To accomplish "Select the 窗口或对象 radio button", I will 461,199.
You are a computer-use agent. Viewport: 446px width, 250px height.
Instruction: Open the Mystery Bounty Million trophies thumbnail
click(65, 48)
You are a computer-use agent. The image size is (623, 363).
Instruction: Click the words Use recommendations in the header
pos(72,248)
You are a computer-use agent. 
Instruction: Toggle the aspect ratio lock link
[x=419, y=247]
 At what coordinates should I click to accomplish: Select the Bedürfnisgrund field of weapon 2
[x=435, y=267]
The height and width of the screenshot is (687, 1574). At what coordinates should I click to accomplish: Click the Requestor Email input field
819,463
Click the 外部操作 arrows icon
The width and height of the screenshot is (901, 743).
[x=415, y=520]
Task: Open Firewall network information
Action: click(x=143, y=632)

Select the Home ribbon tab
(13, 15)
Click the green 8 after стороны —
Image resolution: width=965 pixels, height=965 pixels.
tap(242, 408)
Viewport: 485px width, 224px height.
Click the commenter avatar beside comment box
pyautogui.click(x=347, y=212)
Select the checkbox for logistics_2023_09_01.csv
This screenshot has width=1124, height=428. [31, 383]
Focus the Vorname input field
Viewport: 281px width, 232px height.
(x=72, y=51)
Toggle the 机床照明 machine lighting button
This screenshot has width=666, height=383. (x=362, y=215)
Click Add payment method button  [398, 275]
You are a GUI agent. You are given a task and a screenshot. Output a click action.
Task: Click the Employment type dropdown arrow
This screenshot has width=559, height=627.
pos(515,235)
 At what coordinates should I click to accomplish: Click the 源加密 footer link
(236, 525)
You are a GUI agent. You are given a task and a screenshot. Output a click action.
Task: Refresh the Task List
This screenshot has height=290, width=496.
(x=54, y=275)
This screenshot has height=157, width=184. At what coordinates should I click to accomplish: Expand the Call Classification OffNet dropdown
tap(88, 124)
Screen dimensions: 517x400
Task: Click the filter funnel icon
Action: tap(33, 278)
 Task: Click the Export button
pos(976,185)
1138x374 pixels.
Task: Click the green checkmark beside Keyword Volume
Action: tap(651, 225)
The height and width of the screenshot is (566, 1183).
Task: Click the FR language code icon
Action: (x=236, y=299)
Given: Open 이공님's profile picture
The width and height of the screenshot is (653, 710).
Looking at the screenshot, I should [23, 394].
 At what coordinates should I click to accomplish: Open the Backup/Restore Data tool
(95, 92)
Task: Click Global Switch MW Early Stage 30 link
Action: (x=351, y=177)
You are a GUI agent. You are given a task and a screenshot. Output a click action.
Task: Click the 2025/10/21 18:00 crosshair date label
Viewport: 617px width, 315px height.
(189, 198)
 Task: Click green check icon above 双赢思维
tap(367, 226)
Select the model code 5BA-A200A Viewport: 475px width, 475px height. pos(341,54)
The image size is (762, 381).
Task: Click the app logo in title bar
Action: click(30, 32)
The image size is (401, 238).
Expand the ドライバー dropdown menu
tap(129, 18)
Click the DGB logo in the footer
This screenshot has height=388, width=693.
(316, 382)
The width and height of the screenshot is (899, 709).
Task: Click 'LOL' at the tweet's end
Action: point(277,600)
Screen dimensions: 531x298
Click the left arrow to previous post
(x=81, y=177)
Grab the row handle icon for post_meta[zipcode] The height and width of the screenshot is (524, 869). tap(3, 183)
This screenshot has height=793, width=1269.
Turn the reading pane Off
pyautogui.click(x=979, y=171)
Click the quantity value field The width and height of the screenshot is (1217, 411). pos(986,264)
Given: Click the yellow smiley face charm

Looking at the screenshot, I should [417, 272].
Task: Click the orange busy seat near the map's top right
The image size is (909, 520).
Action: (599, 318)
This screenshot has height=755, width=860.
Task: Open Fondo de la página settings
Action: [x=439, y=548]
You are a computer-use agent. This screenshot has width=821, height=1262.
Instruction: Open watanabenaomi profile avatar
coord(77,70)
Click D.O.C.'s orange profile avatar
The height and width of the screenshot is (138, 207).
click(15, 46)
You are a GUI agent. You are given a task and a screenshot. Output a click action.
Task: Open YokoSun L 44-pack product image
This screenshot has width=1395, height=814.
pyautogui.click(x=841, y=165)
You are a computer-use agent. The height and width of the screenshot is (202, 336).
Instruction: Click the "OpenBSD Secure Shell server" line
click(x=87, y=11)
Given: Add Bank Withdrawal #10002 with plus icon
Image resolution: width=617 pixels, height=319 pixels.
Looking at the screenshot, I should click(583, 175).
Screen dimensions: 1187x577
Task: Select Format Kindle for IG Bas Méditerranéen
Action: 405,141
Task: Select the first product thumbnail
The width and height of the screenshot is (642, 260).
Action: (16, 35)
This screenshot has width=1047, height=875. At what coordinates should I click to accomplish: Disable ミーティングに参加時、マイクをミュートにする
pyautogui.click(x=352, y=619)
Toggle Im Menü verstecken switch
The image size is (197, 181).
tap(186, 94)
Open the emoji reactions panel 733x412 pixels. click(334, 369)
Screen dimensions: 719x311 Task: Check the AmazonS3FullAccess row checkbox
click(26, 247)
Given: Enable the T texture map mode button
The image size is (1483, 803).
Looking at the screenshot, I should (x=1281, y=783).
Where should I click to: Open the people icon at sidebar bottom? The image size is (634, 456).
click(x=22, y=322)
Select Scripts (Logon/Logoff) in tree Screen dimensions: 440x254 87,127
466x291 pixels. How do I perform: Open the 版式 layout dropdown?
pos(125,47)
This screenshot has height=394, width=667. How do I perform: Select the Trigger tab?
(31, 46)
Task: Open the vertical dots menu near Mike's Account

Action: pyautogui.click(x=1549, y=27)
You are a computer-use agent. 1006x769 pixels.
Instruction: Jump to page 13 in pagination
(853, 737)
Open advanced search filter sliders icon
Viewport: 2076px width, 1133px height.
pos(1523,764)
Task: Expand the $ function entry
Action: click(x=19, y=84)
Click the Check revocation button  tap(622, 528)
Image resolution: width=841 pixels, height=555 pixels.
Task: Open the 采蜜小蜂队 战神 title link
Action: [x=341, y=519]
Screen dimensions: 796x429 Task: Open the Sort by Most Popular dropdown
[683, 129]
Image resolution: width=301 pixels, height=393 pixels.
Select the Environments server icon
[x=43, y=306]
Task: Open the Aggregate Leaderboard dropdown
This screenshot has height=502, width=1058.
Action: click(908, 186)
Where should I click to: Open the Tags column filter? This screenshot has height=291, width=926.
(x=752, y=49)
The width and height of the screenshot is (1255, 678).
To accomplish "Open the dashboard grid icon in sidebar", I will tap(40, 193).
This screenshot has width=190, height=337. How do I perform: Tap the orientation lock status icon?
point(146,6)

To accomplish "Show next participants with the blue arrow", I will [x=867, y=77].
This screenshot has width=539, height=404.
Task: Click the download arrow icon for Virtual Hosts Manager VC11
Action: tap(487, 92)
════
◆ Task to complete: Word for word, write out the entries above again.

◆ Task solution:
To accomplish "Select the 窗口或对象 radio button", I will 461,199.
You are a computer-use agent. Viewport: 446px width, 250px height.
Instruction: Open the Mystery Bounty Million trophies thumbnail
click(65, 48)
You are a computer-use agent. The image size is (623, 363).
Instruction: Click the words Use recommendations in the header
pos(72,248)
You are a computer-use agent. 
Instruction: Toggle the aspect ratio lock link
[x=419, y=247]
 At what coordinates should I click to accomplish: Select the Bedürfnisgrund field of weapon 2
[x=435, y=267]
The height and width of the screenshot is (687, 1574). At what coordinates should I click to accomplish: Click the Requestor Email input field
819,463
Click the 外部操作 arrows icon
The width and height of the screenshot is (901, 743).
[x=415, y=520]
Task: Open Firewall network information
Action: click(x=143, y=632)

Select the Home ribbon tab
(13, 15)
Click the green 8 after стороны —
Image resolution: width=965 pixels, height=965 pixels.
tap(242, 408)
Viewport: 485px width, 224px height.
Click the commenter avatar beside comment box
pyautogui.click(x=347, y=212)
Select the checkbox for logistics_2023_09_01.csv
This screenshot has width=1124, height=428. [31, 383]
Focus the Vorname input field
Viewport: 281px width, 232px height.
(x=72, y=51)
Toggle the 机床照明 machine lighting button
This screenshot has width=666, height=383. (x=362, y=215)
Click Add payment method button  [398, 275]
You are a GUI agent. You are given a task and a screenshot. Output a click action.
Task: Click the Employment type dropdown arrow
This screenshot has width=559, height=627.
pos(515,235)
 At what coordinates should I click to accomplish: Click the 源加密 footer link
(236, 525)
You are a GUI agent. You are given a task and a screenshot. Output a click action.
Task: Refresh the Task List
This screenshot has height=290, width=496.
(x=54, y=275)
This screenshot has height=157, width=184. At what coordinates should I click to accomplish: Expand the Call Classification OffNet dropdown
tap(88, 124)
Screen dimensions: 517x400
Task: Click the filter funnel icon
Action: tap(33, 278)
 Task: Click the Export button
pos(976,185)
1138x374 pixels.
Task: Click the green checkmark beside Keyword Volume
Action: tap(651, 225)
The height and width of the screenshot is (566, 1183).
Task: Click the FR language code icon
Action: (x=236, y=299)
Given: Open 이공님's profile picture
The width and height of the screenshot is (653, 710).
Looking at the screenshot, I should [23, 394].
 At what coordinates should I click to accomplish: Open the Backup/Restore Data tool
(95, 92)
Task: Click Global Switch MW Early Stage 30 link
Action: (x=351, y=177)
You are a GUI agent. You are given a task and a screenshot. Output a click action.
Task: Click the 2025/10/21 18:00 crosshair date label
Viewport: 617px width, 315px height.
(189, 198)
 Task: Click green check icon above 双赢思维
tap(367, 226)
Select the model code 5BA-A200A Viewport: 475px width, 475px height. pos(341,54)
The image size is (762, 381).
Task: Click the app logo in title bar
Action: click(30, 32)
The image size is (401, 238).
Expand the ドライバー dropdown menu
tap(129, 18)
Click the DGB logo in the footer
This screenshot has height=388, width=693.
(316, 382)
The width and height of the screenshot is (899, 709).
Task: Click 'LOL' at the tweet's end
Action: point(277,600)
Screen dimensions: 531x298
Click the left arrow to previous post
(x=81, y=177)
Grab the row handle icon for post_meta[zipcode] The height and width of the screenshot is (524, 869). tap(3, 183)
This screenshot has height=793, width=1269.
Turn the reading pane Off
pyautogui.click(x=979, y=171)
Click the quantity value field The width and height of the screenshot is (1217, 411). pos(986,264)
Given: Click the yellow smiley face charm

Looking at the screenshot, I should [417, 272].
Task: Click the orange busy seat near the map's top right
The image size is (909, 520).
Action: (599, 318)
This screenshot has height=755, width=860.
Task: Open Fondo de la página settings
Action: [x=439, y=548]
You are a computer-use agent. This screenshot has width=821, height=1262.
Instruction: Open watanabenaomi profile avatar
coord(77,70)
Click D.O.C.'s orange profile avatar
The height and width of the screenshot is (138, 207).
click(15, 46)
You are a GUI agent. You are given a task and a screenshot. Output a click action.
Task: Open YokoSun L 44-pack product image
This screenshot has width=1395, height=814.
pyautogui.click(x=841, y=165)
You are a computer-use agent. The height and width of the screenshot is (202, 336).
Instruction: Click the "OpenBSD Secure Shell server" line
click(x=87, y=11)
Given: Add Bank Withdrawal #10002 with plus icon
Image resolution: width=617 pixels, height=319 pixels.
Looking at the screenshot, I should click(583, 175).
Screen dimensions: 1187x577
Task: Select Format Kindle for IG Bas Méditerranéen
Action: 405,141
Task: Select the first product thumbnail
The width and height of the screenshot is (642, 260).
Action: (16, 35)
This screenshot has width=1047, height=875. At what coordinates should I click to accomplish: Disable ミーティングに参加時、マイクをミュートにする
pyautogui.click(x=352, y=619)
Toggle Im Menü verstecken switch
The image size is (197, 181).
tap(186, 94)
Open the emoji reactions panel 733x412 pixels. click(334, 369)
Screen dimensions: 719x311 Task: Check the AmazonS3FullAccess row checkbox
click(26, 247)
Given: Enable the T texture map mode button
The image size is (1483, 803).
Looking at the screenshot, I should (x=1281, y=783).
Where should I click to: Open the people icon at sidebar bottom? The image size is (634, 456).
click(x=22, y=322)
Select Scripts (Logon/Logoff) in tree Screen dimensions: 440x254 87,127
466x291 pixels. How do I perform: Open the 版式 layout dropdown?
pos(125,47)
This screenshot has height=394, width=667. How do I perform: Select the Trigger tab?
(31, 46)
Task: Open the vertical dots menu near Mike's Account

Action: pyautogui.click(x=1549, y=27)
You are a computer-use agent. 1006x769 pixels.
Instruction: Jump to page 13 in pagination
(853, 737)
Open advanced search filter sliders icon
Viewport: 2076px width, 1133px height.
pos(1523,764)
Task: Expand the $ function entry
Action: click(x=19, y=84)
Click the Check revocation button  tap(622, 528)
Image resolution: width=841 pixels, height=555 pixels.
Task: Open the 采蜜小蜂队 战神 title link
Action: [x=341, y=519]
Screen dimensions: 796x429 Task: Open the Sort by Most Popular dropdown
[683, 129]
Image resolution: width=301 pixels, height=393 pixels.
Select the Environments server icon
[x=43, y=306]
Task: Open the Aggregate Leaderboard dropdown
This screenshot has height=502, width=1058.
Action: click(908, 186)
Where should I click to: Open the Tags column filter? This screenshot has height=291, width=926.
(x=752, y=49)
The width and height of the screenshot is (1255, 678).
To accomplish "Open the dashboard grid icon in sidebar", I will tap(40, 193).
This screenshot has width=190, height=337. How do I perform: Tap the orientation lock status icon?
point(146,6)

To accomplish "Show next participants with the blue arrow", I will [x=867, y=77].
This screenshot has width=539, height=404.
Task: Click the download arrow icon for Virtual Hosts Manager VC11
Action: tap(487, 92)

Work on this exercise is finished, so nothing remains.